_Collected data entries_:

§

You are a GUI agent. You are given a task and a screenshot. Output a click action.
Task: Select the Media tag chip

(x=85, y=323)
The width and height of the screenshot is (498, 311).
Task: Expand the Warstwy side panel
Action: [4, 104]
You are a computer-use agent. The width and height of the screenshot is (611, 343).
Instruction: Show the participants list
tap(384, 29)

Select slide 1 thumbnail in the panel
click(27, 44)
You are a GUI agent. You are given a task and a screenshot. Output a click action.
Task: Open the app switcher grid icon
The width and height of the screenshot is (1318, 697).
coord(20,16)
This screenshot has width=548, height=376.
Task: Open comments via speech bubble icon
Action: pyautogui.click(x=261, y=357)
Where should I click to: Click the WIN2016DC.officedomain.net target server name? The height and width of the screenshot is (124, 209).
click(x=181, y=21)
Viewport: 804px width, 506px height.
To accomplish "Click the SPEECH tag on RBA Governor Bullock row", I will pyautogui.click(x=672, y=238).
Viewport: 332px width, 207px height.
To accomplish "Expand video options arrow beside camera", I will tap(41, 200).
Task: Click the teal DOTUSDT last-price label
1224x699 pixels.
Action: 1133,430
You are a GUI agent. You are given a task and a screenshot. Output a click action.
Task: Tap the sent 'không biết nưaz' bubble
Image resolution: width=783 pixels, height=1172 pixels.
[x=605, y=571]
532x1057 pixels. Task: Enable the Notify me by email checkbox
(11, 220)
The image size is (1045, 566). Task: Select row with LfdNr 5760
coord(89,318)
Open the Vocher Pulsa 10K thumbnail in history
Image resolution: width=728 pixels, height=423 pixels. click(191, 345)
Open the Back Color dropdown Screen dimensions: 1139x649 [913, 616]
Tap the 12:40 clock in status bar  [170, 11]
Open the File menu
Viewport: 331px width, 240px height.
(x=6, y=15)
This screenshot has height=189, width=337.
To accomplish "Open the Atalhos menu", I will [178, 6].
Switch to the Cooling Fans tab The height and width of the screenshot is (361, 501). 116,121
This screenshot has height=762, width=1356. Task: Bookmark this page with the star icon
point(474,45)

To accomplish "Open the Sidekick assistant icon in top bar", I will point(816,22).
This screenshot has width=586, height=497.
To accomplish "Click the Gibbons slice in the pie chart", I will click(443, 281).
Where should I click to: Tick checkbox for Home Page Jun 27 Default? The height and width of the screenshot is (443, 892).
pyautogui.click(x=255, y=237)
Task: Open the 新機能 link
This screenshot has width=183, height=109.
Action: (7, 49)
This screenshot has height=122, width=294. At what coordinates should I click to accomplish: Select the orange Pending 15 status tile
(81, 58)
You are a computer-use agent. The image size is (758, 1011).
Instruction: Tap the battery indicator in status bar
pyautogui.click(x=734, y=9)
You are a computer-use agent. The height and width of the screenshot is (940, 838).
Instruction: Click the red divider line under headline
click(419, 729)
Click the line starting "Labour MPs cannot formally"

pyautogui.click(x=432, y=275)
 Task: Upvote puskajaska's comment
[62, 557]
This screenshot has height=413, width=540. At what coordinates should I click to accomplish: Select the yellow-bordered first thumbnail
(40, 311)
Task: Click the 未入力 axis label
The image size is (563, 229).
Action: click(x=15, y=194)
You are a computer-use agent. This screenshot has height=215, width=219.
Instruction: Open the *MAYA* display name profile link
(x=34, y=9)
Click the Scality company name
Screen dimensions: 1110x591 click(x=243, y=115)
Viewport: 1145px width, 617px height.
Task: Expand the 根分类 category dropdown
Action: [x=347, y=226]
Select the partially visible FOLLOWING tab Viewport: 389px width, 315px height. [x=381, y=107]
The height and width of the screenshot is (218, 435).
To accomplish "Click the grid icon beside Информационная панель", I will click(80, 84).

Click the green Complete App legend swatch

§

_Exercise details_: Look above for the line containing "Task: Click the teal DOTUSDT last-price label" and the line containing "This screenshot has width=586, height=497.". Transcribe both, with the lines between them, exactly.

_Result_:
Task: Click the teal DOTUSDT last-price label
1224x699 pixels.
Action: 1133,430
You are a GUI agent. You are given a task and a screenshot. Output a click action.
Task: Tap the sent 'không biết nưaz' bubble
Image resolution: width=783 pixels, height=1172 pixels.
[x=605, y=571]
532x1057 pixels. Task: Enable the Notify me by email checkbox
(11, 220)
The image size is (1045, 566). Task: Select row with LfdNr 5760
coord(89,318)
Open the Vocher Pulsa 10K thumbnail in history
Image resolution: width=728 pixels, height=423 pixels. click(191, 345)
Open the Back Color dropdown Screen dimensions: 1139x649 [913, 616]
Tap the 12:40 clock in status bar  [170, 11]
Open the File menu
Viewport: 331px width, 240px height.
(x=6, y=15)
This screenshot has height=189, width=337.
To accomplish "Open the Atalhos menu", I will [178, 6].
Switch to the Cooling Fans tab The height and width of the screenshot is (361, 501). 116,121
This screenshot has height=762, width=1356. Task: Bookmark this page with the star icon
point(474,45)

To accomplish "Open the Sidekick assistant icon in top bar", I will point(816,22).
This screenshot has width=586, height=497.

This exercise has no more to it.